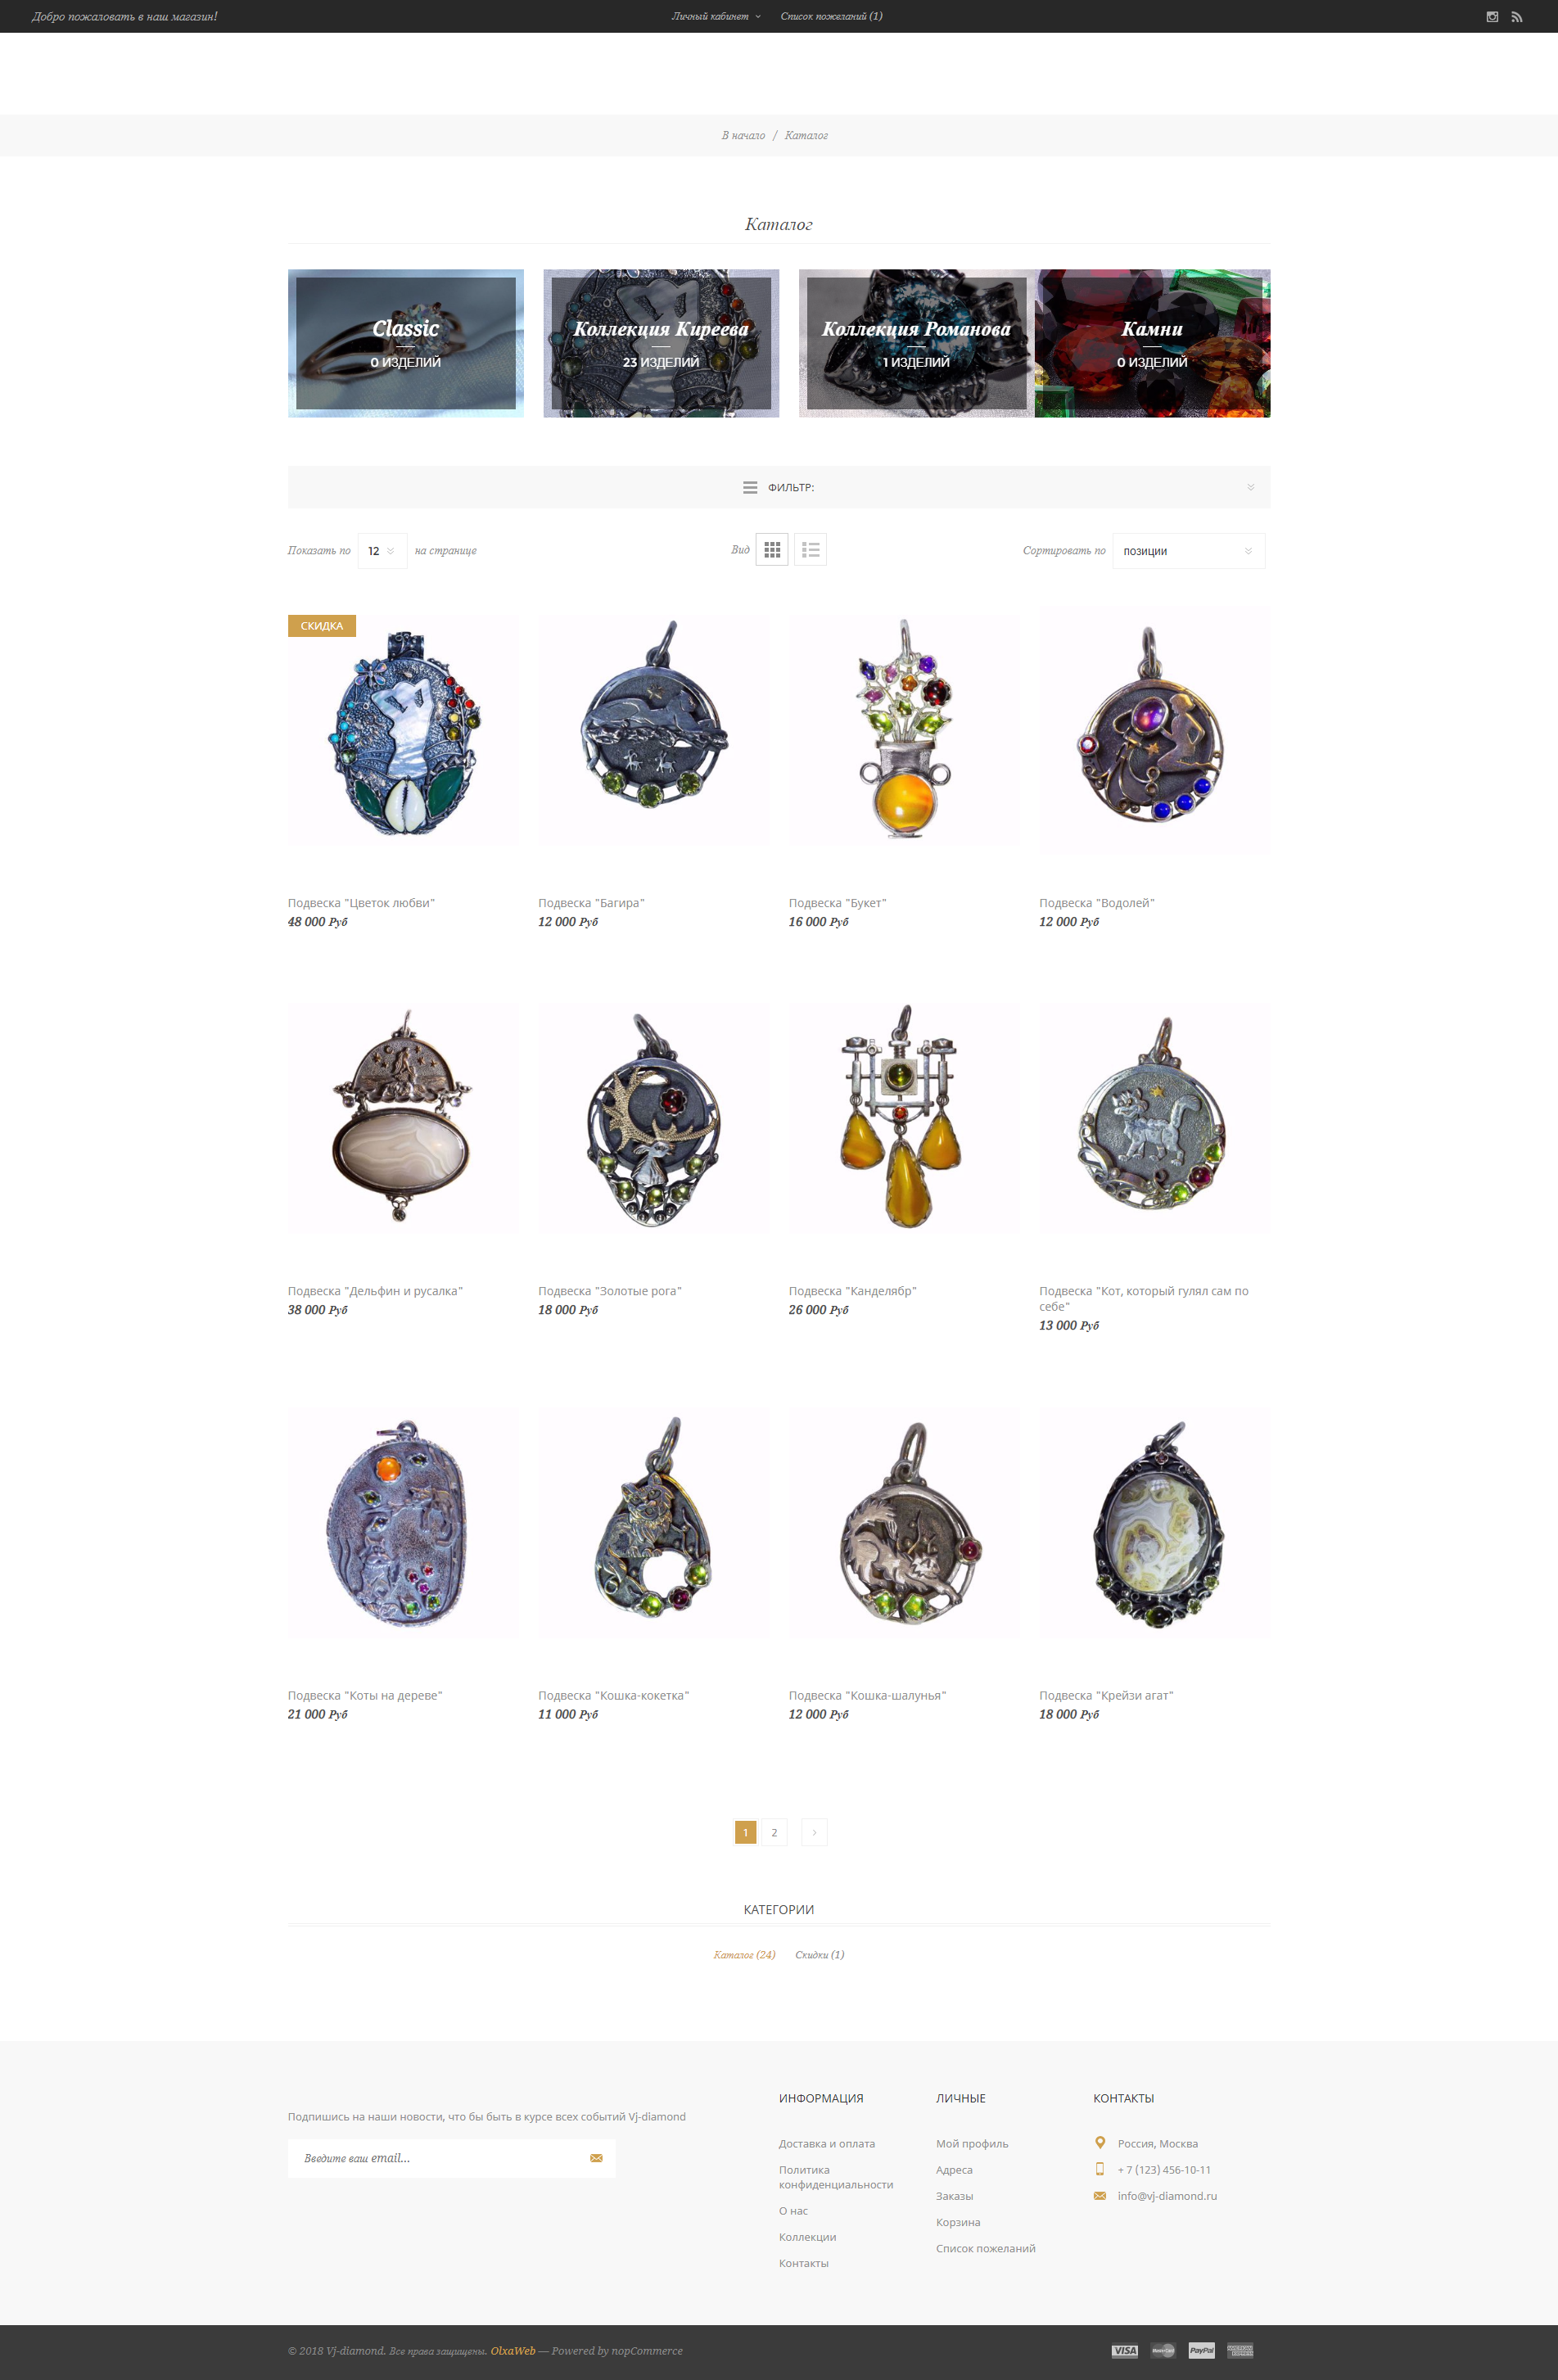Open the Коллекция Киреева category banner
This screenshot has width=1558, height=2380.
click(661, 343)
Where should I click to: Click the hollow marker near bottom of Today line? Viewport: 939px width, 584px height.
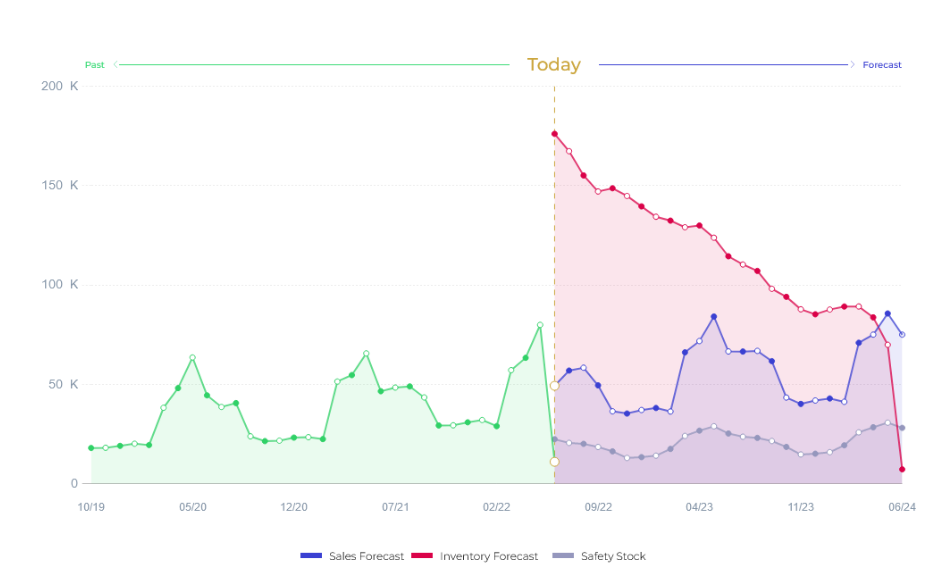click(554, 461)
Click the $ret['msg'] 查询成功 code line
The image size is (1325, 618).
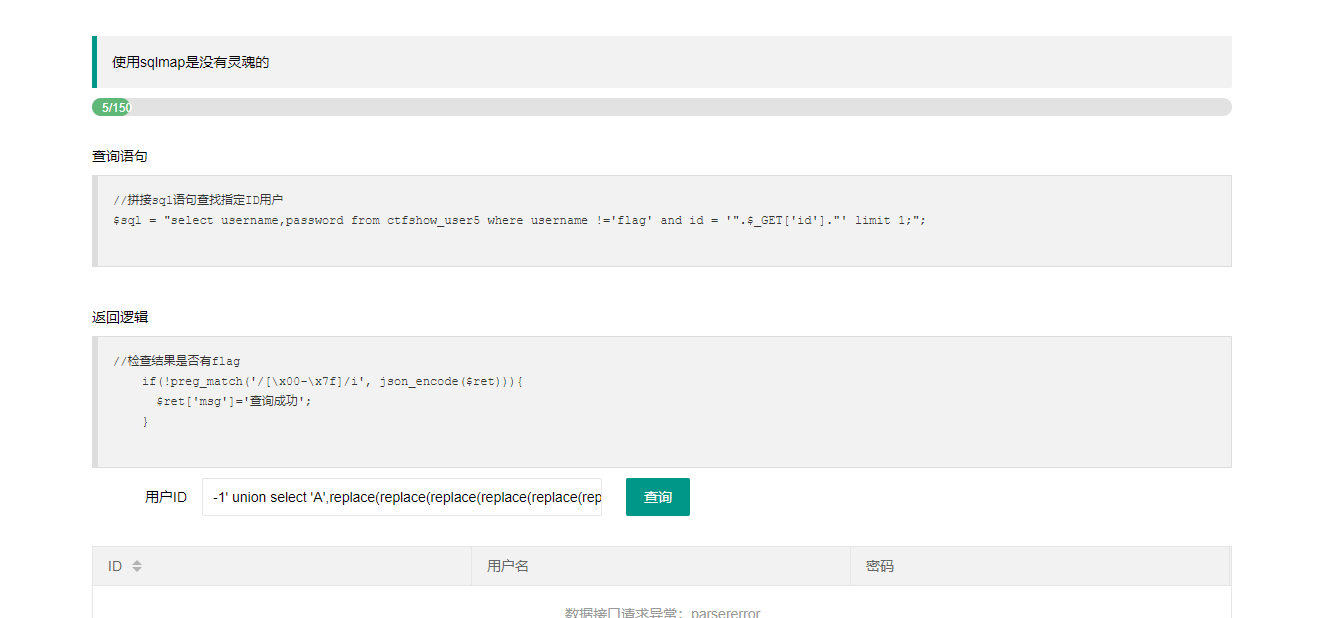(x=234, y=401)
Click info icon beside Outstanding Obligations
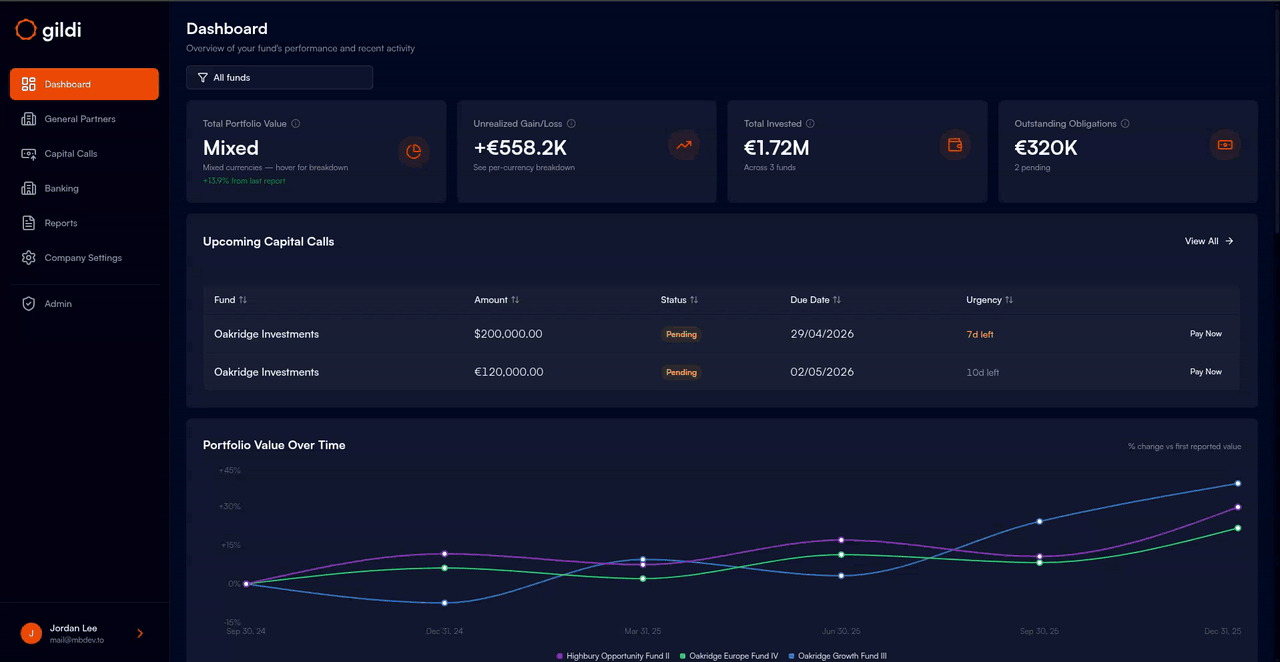The image size is (1280, 662). point(1125,124)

-=-=-

Lines starting at the one with "Where should I" and ending at the last line of the entries above must be restated word for word, with pictures omitted.

• _Solution below_
Where should I click to: Click the hollow marker near bottom of Today line? Viewport: 939px width, 584px height.
click(554, 461)
Click the $ret['msg'] 查询成功 code line
The image size is (1325, 618).
(x=234, y=401)
Click info icon beside Outstanding Obligations
The image size is (1280, 662). point(1125,124)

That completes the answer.